Comparison of Programmatic Approaches for Efficient Accessing to mzML FilesMiroslaw J. Gilski1,2,3 and Rovshan G. Sadygov1,2*
- *Corresponding Author:
- Dr. Rovshan G. Sadygov
Department of Biochemistry and Molecular Biology
The University of Texas Medical Branch
301 University Blvd., Galveston, TX, 77555, USA
E-mail: [email protected]
Received date: February 14, 2011; Accepted date: March 29, 2011; Published date: March 31, 2011
Citation: Gilski MJ, Sadygov RG (2011) Comparison of Programmatic Approaches for Efficient Accessing to mzML Files. J Data Mining in Genom Proteomics 2:109. doi: 10.4172/2153-0602.1000109
Copyright: © 2011 Gilski MJ, et al. This is an open-access article distributed under the terms of the Creative Commons Attribution License, which permits unrestricted use, distribution, and reproduction in any medium, provided the original author and source are credited.
The Human Proteome Organization (HUPO) Proteomics Standard Initiative has been tasked with developing file formats for storing raw data (mzML) and the results of spectral processing (protein identification and quantification) from proteomics experiments (mzIndentML). In order to fully characterize complex experiments, special data types have been designed. Standardized file formats will promote visualization, validation and dissemination of data independent of the vendor-specific binary data storage files. Innovative programmatic solutions for robust and efficient data access to standardized file formats will contribute to more rapid wide-scale acceptance of these file formats by the proteomics community. In this work, we compare algorithms for accessing spectral data in the mzML file format. As an XML file, mzML files allow efficient parsing of data structures when using XML-specific class types. These classes provide only sequential access to files.
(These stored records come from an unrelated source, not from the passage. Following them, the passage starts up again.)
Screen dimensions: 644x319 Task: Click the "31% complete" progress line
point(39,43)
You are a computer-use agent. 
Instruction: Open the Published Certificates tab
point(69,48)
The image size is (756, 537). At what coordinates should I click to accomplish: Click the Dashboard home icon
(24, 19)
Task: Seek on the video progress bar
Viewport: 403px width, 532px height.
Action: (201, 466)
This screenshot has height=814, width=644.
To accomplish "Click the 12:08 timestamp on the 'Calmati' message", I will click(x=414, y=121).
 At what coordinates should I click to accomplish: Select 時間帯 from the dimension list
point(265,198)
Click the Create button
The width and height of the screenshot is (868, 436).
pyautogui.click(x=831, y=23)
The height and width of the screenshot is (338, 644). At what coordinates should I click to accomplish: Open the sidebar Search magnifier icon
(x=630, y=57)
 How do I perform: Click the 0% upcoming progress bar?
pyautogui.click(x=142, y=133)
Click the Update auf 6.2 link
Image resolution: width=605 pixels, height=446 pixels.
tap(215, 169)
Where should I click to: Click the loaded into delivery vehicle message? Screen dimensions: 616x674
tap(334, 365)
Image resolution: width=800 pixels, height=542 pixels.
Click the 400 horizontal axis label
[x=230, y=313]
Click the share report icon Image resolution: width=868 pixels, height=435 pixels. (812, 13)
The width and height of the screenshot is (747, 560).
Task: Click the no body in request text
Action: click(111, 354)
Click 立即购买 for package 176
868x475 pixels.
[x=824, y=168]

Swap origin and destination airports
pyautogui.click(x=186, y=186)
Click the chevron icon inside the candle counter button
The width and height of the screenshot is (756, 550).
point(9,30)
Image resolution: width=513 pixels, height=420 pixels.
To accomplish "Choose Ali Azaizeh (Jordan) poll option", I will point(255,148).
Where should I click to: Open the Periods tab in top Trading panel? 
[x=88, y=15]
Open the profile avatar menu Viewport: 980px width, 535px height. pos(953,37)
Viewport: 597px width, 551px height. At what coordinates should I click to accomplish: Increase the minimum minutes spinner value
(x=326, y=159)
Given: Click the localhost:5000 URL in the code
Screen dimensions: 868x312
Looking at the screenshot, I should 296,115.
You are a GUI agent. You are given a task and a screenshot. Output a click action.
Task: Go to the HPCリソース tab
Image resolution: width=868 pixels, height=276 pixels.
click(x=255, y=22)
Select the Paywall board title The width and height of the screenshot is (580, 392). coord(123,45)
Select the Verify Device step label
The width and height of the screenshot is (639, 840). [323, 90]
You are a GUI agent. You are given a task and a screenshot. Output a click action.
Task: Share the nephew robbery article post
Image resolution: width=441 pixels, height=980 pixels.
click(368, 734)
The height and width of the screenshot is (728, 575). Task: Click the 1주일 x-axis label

However, random access to spectral data is needed in many algorithmic applications for processing proteomics datasets. Here, we demonstrate implementation of memory streams to convert a sequential access into random access. Our application preserves the elegant XML parsing capabilities. Benchmarking file access times in sequential and random access modes show that while for small number of spectra the random access is more time efficient, when retrieving large number of spectra sequential access becomes more efficient. We also provide comparisons to other file accessing methods from academia and industry.